PROBLEM DESCRIPTION » Extend the collection of late-night party messages below, picking up after its last entry about serving Everclear.

EXCERPT TO READ »
Have you finally orgasmed yet?
Turns out, Windex will cut right through semen stains on a computer case.
i knew i liked her after she chugged tequila, fell down the stairs and said "oh dont worry i knew it'd be faster this way"
Ok I might come if this chair quits being so great...I'm also seeing this bush in the corner turn into a witch
I've done unspeakable things to your penis. I have every right to give it a name.
The guy that just projectile vomited over the balcony is now going down to find the pill he just puked up. He said he wasn't about to waste $15.
My sister came home, pulled two nalgene bottles of jaeger-bomb out of the fridge, changed out her 3 inch heels for 6 inch heels and left in under 3 minutes. I've never been more proud of her.
Dude I reek of $2.50 pitchers, $1 off/pack marlboro cigs, and fear.
Fear?
FEAR.
She seriously pointed at the couch and asked me if she could "ride the talking giraffe". I'll never serve everclear again.

INFORMATION SUPPLIED »
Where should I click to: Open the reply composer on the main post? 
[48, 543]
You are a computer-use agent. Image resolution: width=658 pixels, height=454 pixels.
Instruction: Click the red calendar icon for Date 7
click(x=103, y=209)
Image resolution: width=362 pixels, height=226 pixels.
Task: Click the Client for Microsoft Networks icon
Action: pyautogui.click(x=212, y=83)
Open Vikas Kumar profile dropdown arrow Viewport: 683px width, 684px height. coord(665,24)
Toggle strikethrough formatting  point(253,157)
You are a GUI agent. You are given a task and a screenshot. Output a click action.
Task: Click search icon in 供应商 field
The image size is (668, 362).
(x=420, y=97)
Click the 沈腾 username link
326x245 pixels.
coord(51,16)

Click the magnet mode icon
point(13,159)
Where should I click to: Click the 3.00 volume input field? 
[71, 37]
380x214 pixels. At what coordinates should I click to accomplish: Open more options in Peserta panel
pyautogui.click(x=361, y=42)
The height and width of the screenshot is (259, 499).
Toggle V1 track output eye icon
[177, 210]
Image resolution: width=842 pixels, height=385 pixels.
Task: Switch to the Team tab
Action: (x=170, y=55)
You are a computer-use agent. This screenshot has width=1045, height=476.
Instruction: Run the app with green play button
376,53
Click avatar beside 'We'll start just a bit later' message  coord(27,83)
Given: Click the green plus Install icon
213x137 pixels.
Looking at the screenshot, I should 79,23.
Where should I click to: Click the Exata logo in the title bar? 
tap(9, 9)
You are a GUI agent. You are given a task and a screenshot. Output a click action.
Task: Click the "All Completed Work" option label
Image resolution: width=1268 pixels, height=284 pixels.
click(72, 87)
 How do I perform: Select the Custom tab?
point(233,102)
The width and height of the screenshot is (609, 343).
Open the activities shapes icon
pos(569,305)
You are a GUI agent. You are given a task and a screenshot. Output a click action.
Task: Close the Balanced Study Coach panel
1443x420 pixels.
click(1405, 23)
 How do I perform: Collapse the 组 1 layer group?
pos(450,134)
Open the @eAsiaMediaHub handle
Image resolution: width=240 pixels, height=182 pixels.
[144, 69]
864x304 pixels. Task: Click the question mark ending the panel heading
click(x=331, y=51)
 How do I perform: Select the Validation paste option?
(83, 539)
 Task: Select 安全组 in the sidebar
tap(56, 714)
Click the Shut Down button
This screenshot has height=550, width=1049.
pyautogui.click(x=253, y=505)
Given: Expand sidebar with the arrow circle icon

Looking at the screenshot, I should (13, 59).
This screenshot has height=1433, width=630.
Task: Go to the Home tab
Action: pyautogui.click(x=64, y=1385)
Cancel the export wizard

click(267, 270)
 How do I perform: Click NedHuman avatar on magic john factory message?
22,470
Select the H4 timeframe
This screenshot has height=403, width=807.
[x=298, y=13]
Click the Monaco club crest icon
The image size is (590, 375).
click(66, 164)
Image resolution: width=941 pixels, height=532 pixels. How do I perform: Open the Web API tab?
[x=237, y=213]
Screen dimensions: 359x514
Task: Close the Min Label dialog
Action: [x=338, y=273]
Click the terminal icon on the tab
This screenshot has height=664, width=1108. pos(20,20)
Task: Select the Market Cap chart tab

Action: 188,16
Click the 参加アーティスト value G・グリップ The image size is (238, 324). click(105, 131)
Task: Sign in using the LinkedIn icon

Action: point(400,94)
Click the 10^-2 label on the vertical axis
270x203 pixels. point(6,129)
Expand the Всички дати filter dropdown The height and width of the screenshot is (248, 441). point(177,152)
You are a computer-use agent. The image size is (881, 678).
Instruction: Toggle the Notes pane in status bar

RESPONSE TO THIS TASK »
The president of the frat said he was honored to award me "Best Overall Blow Jobs", free admission to all their future parties, and a $20 gift certificate to Denny's. I'm not sure if I feel proud or if that's just the burrito coming back up...
Also, what are the symptoms of syphilis?
They ran out of toilet paper, so I had a girl rip down the streamers so I could wipe.
I asked him to get me another beer, and he started making muffins.
I'm at the drive thru window, five minutes out. If the bathtub is empty or you're dressed when I arrive I'm not sharing.
Can we skype so I'm not drinking alone?
You remember my neighbor with the perfect ass? It's even better in assless chaps.